2. Technical Background
Optical fibers must be precisely and securely aligned with integrated optical chip waveguides during a pigtailing procedure. Otherwise, light signals propagating through the resulting device will be severely degraded by attenuation and other optical losses. In addition, processes depending on the extensive use of manpower, are undesirable. From an efficiency standpoint, it is most desirable that the entire pigtailing process for loading the optical chip, precision aligning, pigtailing, and unloading be automated and reproducible.
One approach that has been considered involves the use of vacuum chucks. Typically, the optical chip is placed on a chuck platform surface having air ducts which communicate to a plenum. Subsequently, the air in the plenum is evacuated and the resulting vacuum force holds the optical chip against the platform surface. However, this approach has several drawbacks. First, vacuum chucks tend to produce air fluctuations that induce small vibrations, perturbing the optical chip. Thus, the stability of the optical chip is not maintained during the curing of the glue. More importantly, retraction stresses during the curing of the glue cause the optical chip's waveguides to be misaligned with the fiber or fiber array block. As a result, the device has a lower reliability and the resulting optical losses are high. Another drawback associated with this method is the dependency on skilled labor. An operator is required to load the optical chip and unload the pigtailed optical chip manually. Since this is a very delicate operation, the success of the pigtailing process is largely dependent on the experience of the operator.

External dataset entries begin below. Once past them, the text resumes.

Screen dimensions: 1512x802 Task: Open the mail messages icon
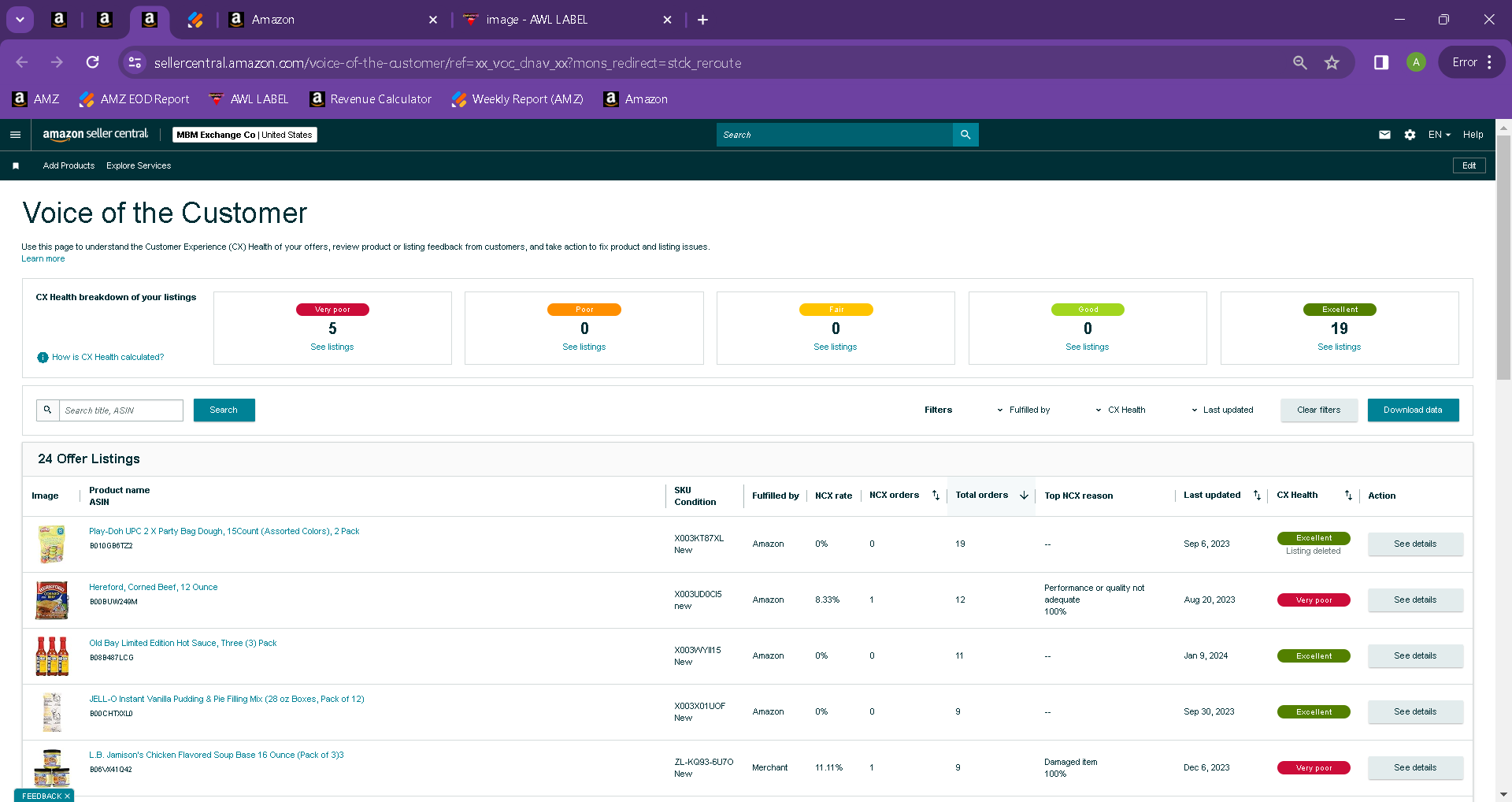[x=1384, y=135]
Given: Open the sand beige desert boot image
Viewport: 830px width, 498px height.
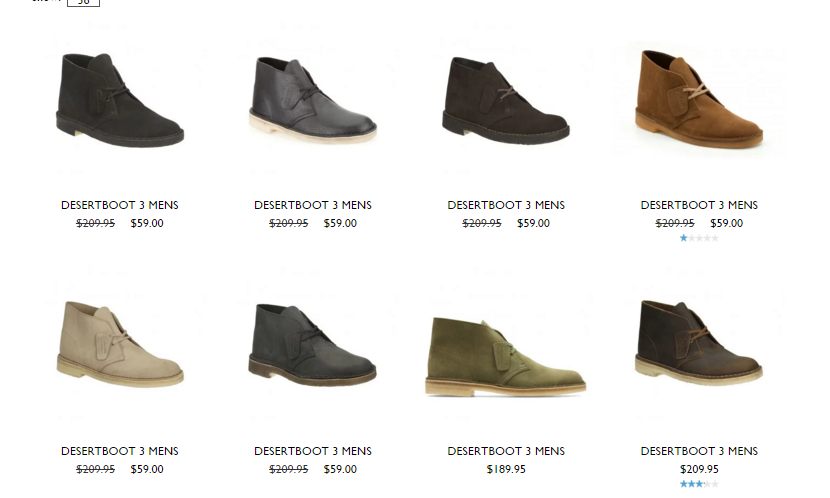Looking at the screenshot, I should pyautogui.click(x=120, y=345).
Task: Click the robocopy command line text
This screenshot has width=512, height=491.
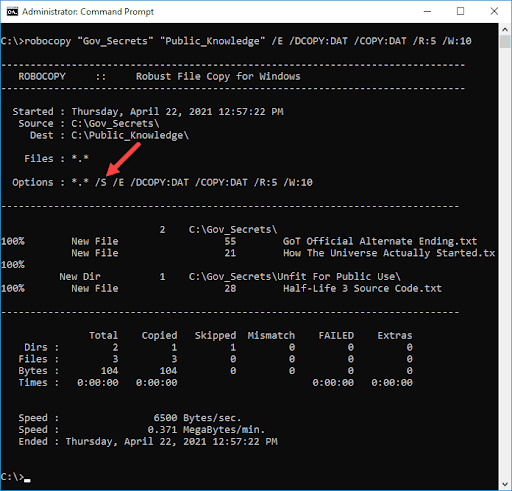Action: coord(236,41)
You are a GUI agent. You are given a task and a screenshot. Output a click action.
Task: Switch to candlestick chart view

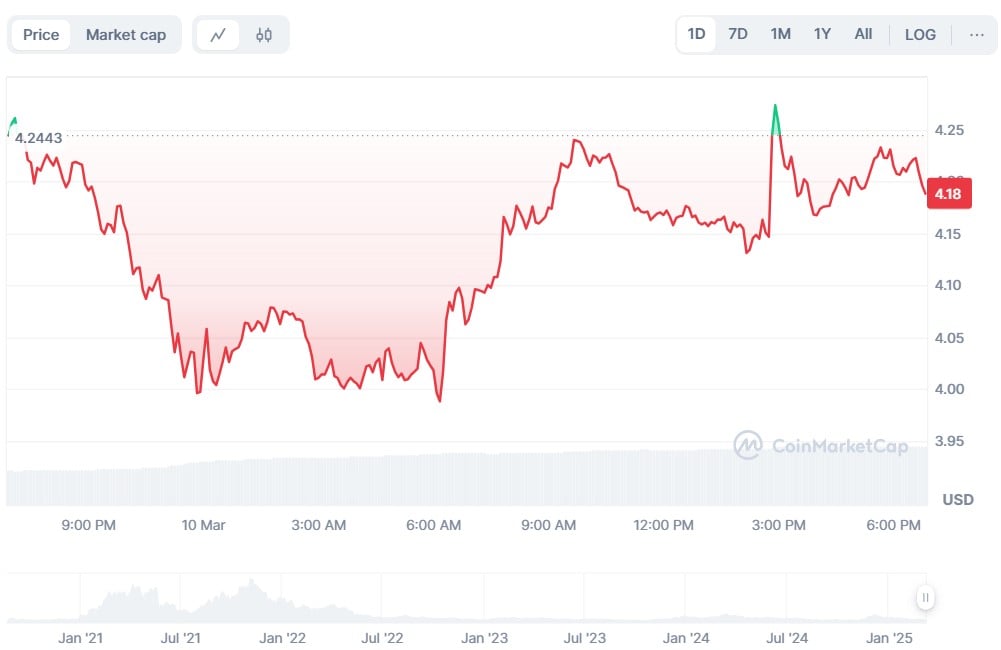point(264,35)
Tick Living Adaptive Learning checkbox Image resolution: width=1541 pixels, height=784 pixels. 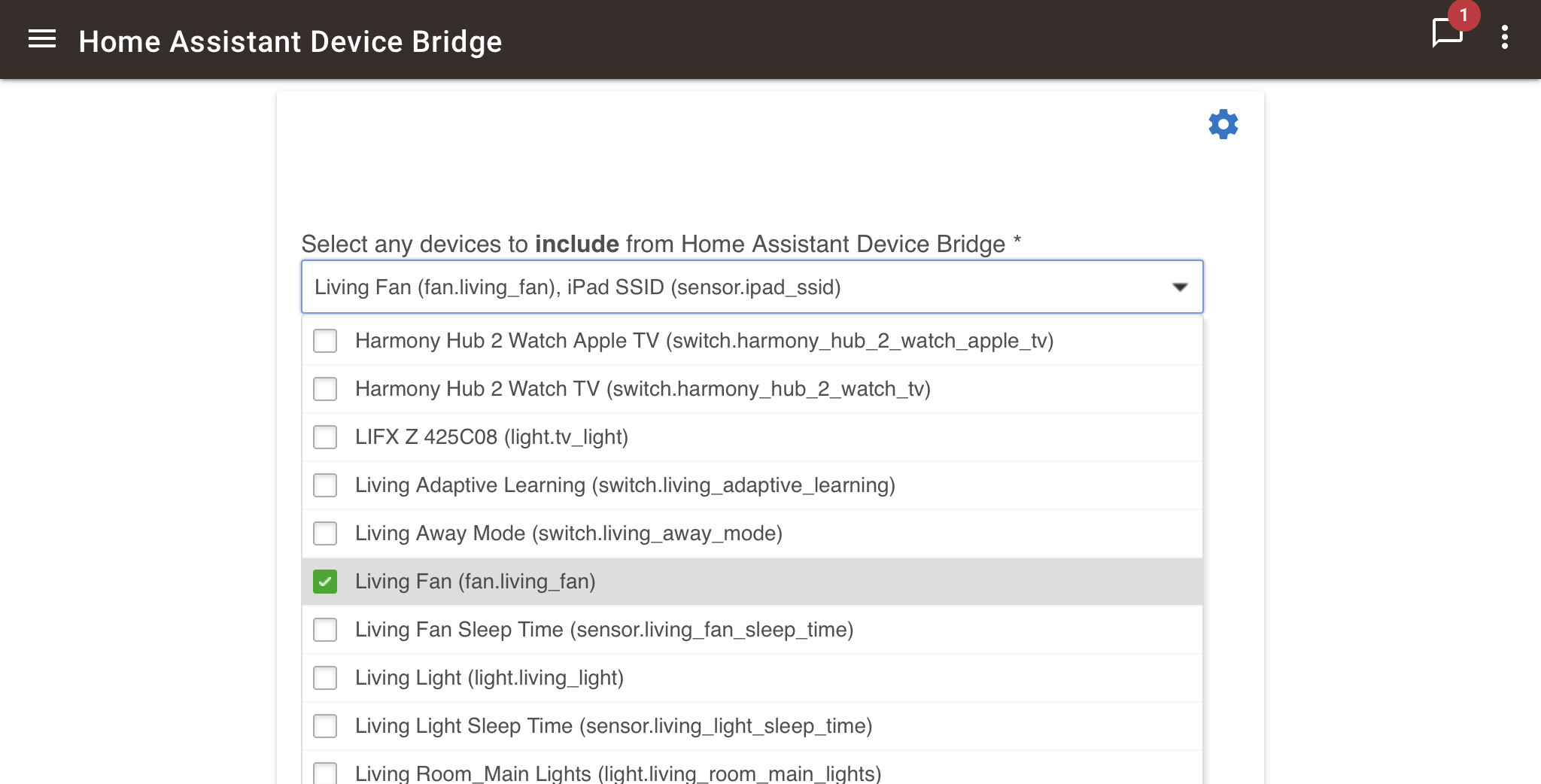[325, 485]
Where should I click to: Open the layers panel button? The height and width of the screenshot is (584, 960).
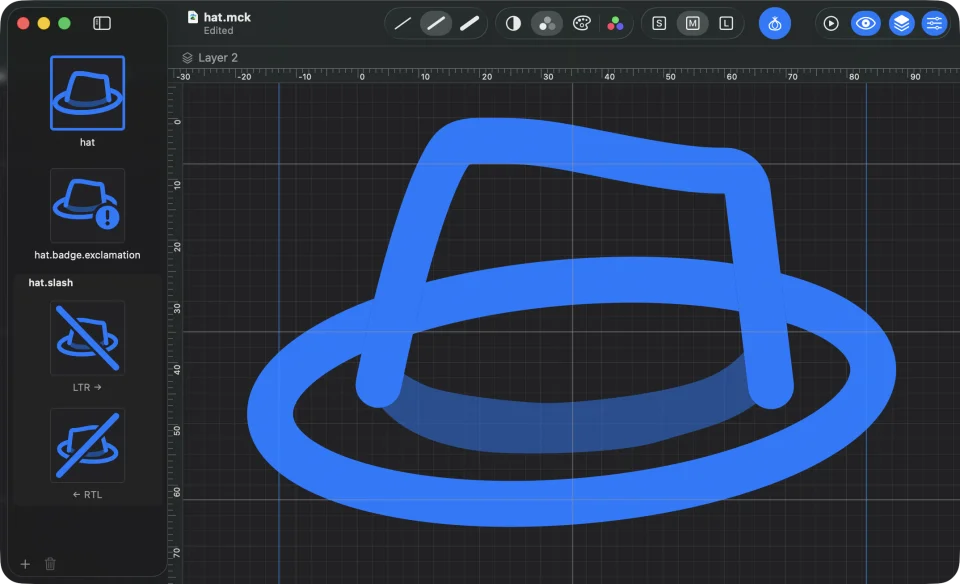click(x=901, y=24)
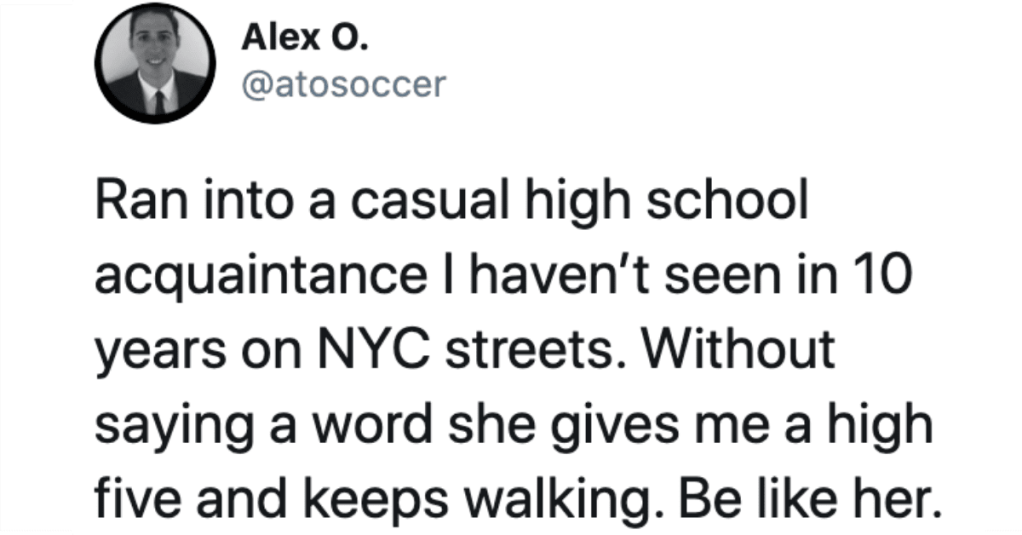Click the word "word" in the tweet

372,425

In another approach that has been considered, a slide mechanism is used to hold the optical chip in place. The face of the optical chip substrate is used as a support reference. The slide mechanism slides against the substrate face to clamp it against a support. Although the stability of the optical device is improved, the resulting chip thickness dispersion tends to negatively affect the reproducibility of the process. Like the method described above, this method requires that an operator load the optical chip and unload the pigtailed optical chip manually. Again, since this is a very delicate operation and the success of the pigtailing process is dependent on the experience of the operator.
Thus, a need exists for an automated chip holder that precisely, securely, and repeatedly positions and aligns optical chips within the pigtailing system. Further, a need exists for an automated chip holder that automatically loads the optical chip and unload the pigtailed optical chip with minimal operator involvement; one that is suitable for mass-producing pigtailed optical devices.